The UK's Financial Conduct Authority (FCA) has simplified its approach to payments supervision, issuing a single comprehensive Regulatory Priorities: Payments report on March 30, 2026, that replaces more than 40 individual portfolio letters sent to firms. This consolidates regulatory priorities into a focused framework aimed at instilling trust and confidence, which are essential for growth and competition in the UK's payments landscape.

The new report marks a departure from fragmented oversight, streamlining communication for payment service providers (PSPs), banks, and fintechs navigating a complex regulatory environment. By distilling diverse priorities—ranging from consumer protection to safeguarding customer funds—into one document, the FCA seeks to reduce compliance burdens while sharpening expectations.

FCA PRIORITIES FOR PAYMENTS SECTOR

The report outlines key priorities for firms authorised or registered under the Payment Services Regulations 2017 and the Electronic Money Regulations 2011. These include ensuring firms implement the Consumer Duty effectively, with a focus on international payment pricing transparency and how firms treat consumers in vulnerable circumstances. Total customer complaints submitted to the Financial Ombudsman Service against payments firms fell 9% from 2024 to 2025.

Another priority is protecting financial system integrity. Firms are expected to have effective governance, capability, and systems and controls to combat financial crime and operational resilience. The FCA will fight financial crime, including money laundering and authorised push payment (APP) fraud, cooperating with industry, other regulators, and law enforcement. It will also enhance its operational resilience framework, publishing a policy statement with the Bank of England and Prudential Regulation Authority on incident and third-party reporting rules.

KEEPING CUSTOMERS’ MONEY SAFE

Keeping customers’ money safe is a core priority for authorised payment institutions (except those solely providing payment initiation services or account information services), authorised electronic money institutions, small electronic money institutions, and small payment institutions. Firms must continue to assess governance, oversight, and systems and controls relating to financial resilience and safeguarding.

The FCA has published a policy statement on changes to the safeguarding regime to address weaknesses in firms’ practices and shared examples to raise standards. Firms should implement the new Safeguarding Supplementary Regime by the time the rules come into force. The FCA will take action against firms that consistently fail to meet standards.

OPEN FINANCE AND INNOVATION

The FCA is committed to building on the success of Open Banking to launch open finance, with an open finance roadmap to be published by the end of March 2026. The report positions these efforts centrally, urging firms to support innovation while maintaining proportionate standards.

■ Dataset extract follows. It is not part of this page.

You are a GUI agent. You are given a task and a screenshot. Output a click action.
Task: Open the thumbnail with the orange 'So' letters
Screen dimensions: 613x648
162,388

The regulator expects ongoing compliance with the Consumer Duty and will reinforce expectations by engaging with firms, identifying gaps, and taking action where necessary. This includes areas like international money remittance and cross-border payments transparency.

IMPLICATIONS FOR FIRMS AND MARKET

For the payments sector, the single report reduces administrative noise from the previous 40 portfolio letters, which often overlapped on issues like financial crime and operational resilience. It demands deeper engagement with unified priorities such as Consumer Duty compliance, financial crime prevention, and safeguarding.

Fintechs and challengers stand to benefit from clearer pathways on innovation, including open finance developments. The FCA's focus on APP fraud and financial crime aligns with broader efforts to reduce harm through data sharing and enforcement.

The streamlined report reflects a maturing UK payments ecosystem. By prioritising trust via consumer protection mandates, safeguarding rules, and system integrity, the FCA supports growth and competition. Firms aligning with these priorities can build confidence in the market.

The overhaul provides a blueprint for firms to meet proportionate standards. Payments firms must ensure effective implementation of governance, combat fraud, and enhance resilience—provided execution matches these supervisory expectations in this evolving landscape.